GM is the perfect example. Today, it has an estimated $62 billion in health care liabilities and is under-funded for its long-term commitments to the tune of some $50 billion dollars. In 1962, the company had 464,000 U.S. employees and 40,000 retired beneficiaries. That’s a dependency ratio of 1 to 12, which is 12 employees contributing to the pension of each retiree. In 2005, GM had 140,000 workers and 453,000 retirees. That’s one-third of a worker to support each current retiree. Add to this the impact of layoffs and downsizing, which tends to preserve older workers, decrease workforce, and increase the number of pension-dependent retirees, and you can see why GM is in this dire situation.3
All of this is to say that while American business has avoided the perceived risks of regional planning and collectivization, with theoretical advantages for business autonomy and free trade, clearly, they have paid a very dear price.
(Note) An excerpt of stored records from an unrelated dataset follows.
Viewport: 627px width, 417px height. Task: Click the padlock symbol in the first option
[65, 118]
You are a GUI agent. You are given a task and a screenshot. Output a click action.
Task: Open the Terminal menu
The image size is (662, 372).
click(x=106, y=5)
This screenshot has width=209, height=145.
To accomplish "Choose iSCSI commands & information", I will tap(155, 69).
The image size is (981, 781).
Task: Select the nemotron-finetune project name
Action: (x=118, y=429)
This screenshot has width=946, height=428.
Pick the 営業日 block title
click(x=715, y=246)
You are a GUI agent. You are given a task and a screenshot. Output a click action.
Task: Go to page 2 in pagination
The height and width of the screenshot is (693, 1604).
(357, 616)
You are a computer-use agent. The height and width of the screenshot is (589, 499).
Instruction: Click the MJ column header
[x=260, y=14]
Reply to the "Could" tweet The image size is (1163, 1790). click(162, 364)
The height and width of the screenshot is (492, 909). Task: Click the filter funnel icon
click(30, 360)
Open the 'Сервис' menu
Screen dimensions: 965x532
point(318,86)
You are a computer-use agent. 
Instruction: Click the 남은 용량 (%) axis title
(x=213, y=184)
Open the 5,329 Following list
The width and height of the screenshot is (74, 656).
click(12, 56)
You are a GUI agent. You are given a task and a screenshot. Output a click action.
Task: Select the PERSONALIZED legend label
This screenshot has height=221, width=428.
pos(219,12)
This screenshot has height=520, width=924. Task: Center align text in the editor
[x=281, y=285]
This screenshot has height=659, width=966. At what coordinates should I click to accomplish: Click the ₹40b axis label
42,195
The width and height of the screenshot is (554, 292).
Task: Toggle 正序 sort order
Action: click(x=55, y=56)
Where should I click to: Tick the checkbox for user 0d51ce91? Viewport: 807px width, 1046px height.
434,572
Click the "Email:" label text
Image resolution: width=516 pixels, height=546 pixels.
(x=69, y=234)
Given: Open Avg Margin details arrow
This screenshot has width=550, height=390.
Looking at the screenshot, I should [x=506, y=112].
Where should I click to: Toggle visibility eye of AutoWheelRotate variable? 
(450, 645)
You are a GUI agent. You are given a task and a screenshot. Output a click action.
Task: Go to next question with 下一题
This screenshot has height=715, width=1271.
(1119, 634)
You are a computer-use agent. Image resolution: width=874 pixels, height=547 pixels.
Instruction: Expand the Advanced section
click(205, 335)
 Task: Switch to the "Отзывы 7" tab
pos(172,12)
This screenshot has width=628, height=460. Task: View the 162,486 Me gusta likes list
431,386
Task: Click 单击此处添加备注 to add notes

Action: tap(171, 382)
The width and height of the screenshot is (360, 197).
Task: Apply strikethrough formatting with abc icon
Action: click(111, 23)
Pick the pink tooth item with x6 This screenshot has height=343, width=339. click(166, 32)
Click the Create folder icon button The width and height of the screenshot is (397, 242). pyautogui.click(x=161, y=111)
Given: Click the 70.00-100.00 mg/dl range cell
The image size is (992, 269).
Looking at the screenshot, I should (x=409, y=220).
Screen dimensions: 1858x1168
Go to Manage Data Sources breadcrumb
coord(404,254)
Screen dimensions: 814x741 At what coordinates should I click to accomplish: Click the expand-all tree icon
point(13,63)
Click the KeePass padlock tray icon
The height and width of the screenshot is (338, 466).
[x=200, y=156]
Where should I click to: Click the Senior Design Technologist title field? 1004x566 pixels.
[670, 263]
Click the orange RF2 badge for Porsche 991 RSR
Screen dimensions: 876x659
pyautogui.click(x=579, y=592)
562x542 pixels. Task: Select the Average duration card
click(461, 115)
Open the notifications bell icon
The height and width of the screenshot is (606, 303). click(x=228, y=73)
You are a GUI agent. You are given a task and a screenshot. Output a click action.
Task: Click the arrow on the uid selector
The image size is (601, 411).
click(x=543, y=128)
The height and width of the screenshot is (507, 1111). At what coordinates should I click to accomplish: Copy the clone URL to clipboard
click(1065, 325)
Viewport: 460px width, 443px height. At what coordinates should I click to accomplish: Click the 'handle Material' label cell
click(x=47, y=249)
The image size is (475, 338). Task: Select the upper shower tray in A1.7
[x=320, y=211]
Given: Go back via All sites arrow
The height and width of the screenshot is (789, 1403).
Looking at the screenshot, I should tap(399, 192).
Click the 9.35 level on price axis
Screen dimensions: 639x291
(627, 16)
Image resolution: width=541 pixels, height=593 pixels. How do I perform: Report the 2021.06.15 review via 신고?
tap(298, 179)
Today, innovations that increase efficiency and quality also increase the dependency ratio. Today, our most successful corporations are many billions of dollars behind in their health care obligations. Our corporate leaders are declaring bankruptcy to escape their own employees and to abandon the social contracts that they voluntarily embraced.
The reality is — in a global environment where business survival is a function of rapid innovation, age-independent knowledge management, real-time adjustments in role delineation, and rapidly changing value propositions, providing health insurance to an increasingly privileged few is an enormous distraction. GM’s Charlie Wilson got the whole thing wrong. For markets, especially global markets, to function optimally, benefits and risks, most especially when it comes to health, must be broadly shared.